Build A Prep‑Once Packet That Clears Intake
Create a single packet and reuse it across DPIA, InfoSec, legal, and finance. Keep it lean, factual, and versioned.
- Data flow diagram from source to deletion, plus data classification and residency
- Model description, training sources, evaluation summary, and failure modes
- Human‑in‑the‑loop points, rollback plan, and audit logging scope
- Privacy controls for retention, access, and subject rights
- Security attestations, recent pen test summary, vulnerability management cadence
- Subprocessor list, uptime and support commitments, incident response process
Map the evaluation and controls to the outcomes in the NIST AI Risk Management Framework 1.0. This gives reviewers a shared language for governance, measurement, and traceability.
Handle AI‑Specific Risk Reviews With Evidence
Reviewers need more than generic IT controls. Show how you prevent prompt injection, training data leaks, data poisoning, and drift. Explain who can change retrieval sources, who can change prompts, and how changes are approved. If your AI scope is broad, consider aligning your operating system of controls to ISO/IEC 42001, which formalizes an AI management system and pairs well with existing quality and security programs.
Know When A DPIA Is Required
If personal data is used, a DPIA is typically required when there is systematic monitoring, profiling, or sensitive categories. Use your packet to answer three things quickly. What data is processed and for what lawful basis. What risks to individuals were identified and how they are reduced. How you will detect errors and honor access, correction, and deletion requests. Keep the DPIA short and update it when the use case or data categories change.
Security Evidence That Speeds InfoSec
Most InfoSec teams expect proof, not promises. Offer SOC 2 or ISO 27001 status, encryption at rest and in transit, SSO and SCIM, key management model, and a dated pen test summary with remediation closure. Include data minimization by default, strict access paths to training and inference stores, and production change control for prompts, retrieval, and model versions. Give reviewers log samples that show who looked at what and when.
Contract Structures That Keep Momentum
Treat the pilot like a production candidate. Keep the subscription as OpEx, then separate one‑time implementation activities so finance can capitalize qualifying costs under ASC 350‑40 if policy allows. The FASB’s update clarifies that certain cloud implementation costs can be deferred and amortized in a hosting arrangement that is a service contract. Point finance to ASU 2018‑15 so they can review without slowing the rollout.

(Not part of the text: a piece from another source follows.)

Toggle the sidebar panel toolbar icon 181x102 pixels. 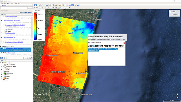[35, 5]
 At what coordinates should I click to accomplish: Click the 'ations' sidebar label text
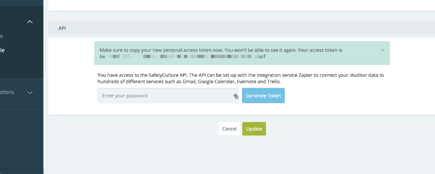(x=7, y=92)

Fit The Governance Model To The Risk
Your approval story is stronger when the answer mode matches the risk of the workflow. For product facts that bind quotes, use a closed corpus with citations and refusal on uncertainty. For solutioning, allow curated external context with stricter escalation. For discovery, allow controlled web context with snapshots. This three‑tier approach is outlined here and helps ensure accuracy in the AI you deploy while preserving speed across teams Three‑Tier Governance For Manufacturing AI Answers.
Anticipate European Reviews Now
If you sell into the EU, reviewers will ask how your controls map to the AI Act timeline. Note the staged application dates, including broad obligations applying by August 2026 and additional high‑risk provisions through 2027. Linking your evidence and audit trail to these phases reduces rework later. Keep one short paragraph in your packet that cites the official timeline from the Commission EU AI Act timeline.

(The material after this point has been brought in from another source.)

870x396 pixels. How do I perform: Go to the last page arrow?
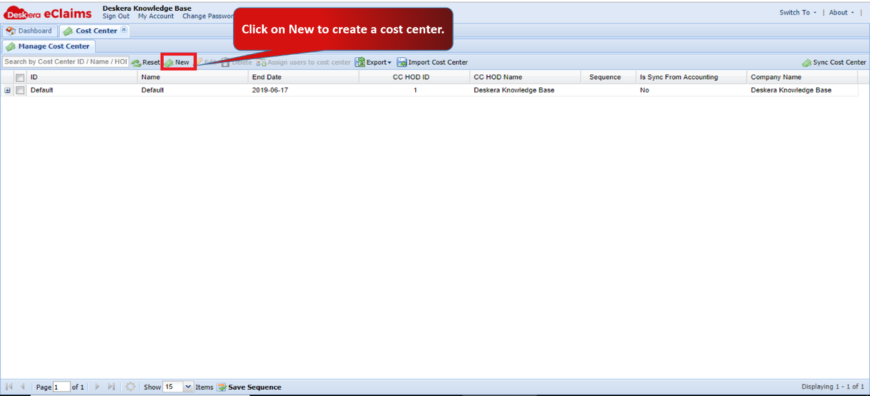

A Lightweight Two‑Gate Approval Path
Set two simple gates. Gate 1 grants a time‑boxed sandbox with non‑production data after reviewers accept your packet and plan for human review. Gate 2 grants limited production use after you demonstrate logging, rollback, and user training in the live workflow. Add a standing weekly triage with InfoSec, Privacy, and the business owner so issues never stack up.
What To Do In Week One
Write the data flow and access model. Draft your rollback plan and who signs off on changes to prompts and retrieval. Run a quick red team on injection and leakage, then capture the fixes in your packet. Book finance for a 30‑minute review of OpEx versus capitalizable implementation tasks, referencing their accounting policy and the ASU above.
What Good Looks Like On Day 60
Your pilot answers are cited, logged, and reviewable. DPIA and InfoSec packets are versioned and reused for each new workflow. Contracts separate subscription from implementation activities. The approval queue moves because every reviewer sees the same crisp evidence. You still escalate judgment calls to humans, and you can prove it.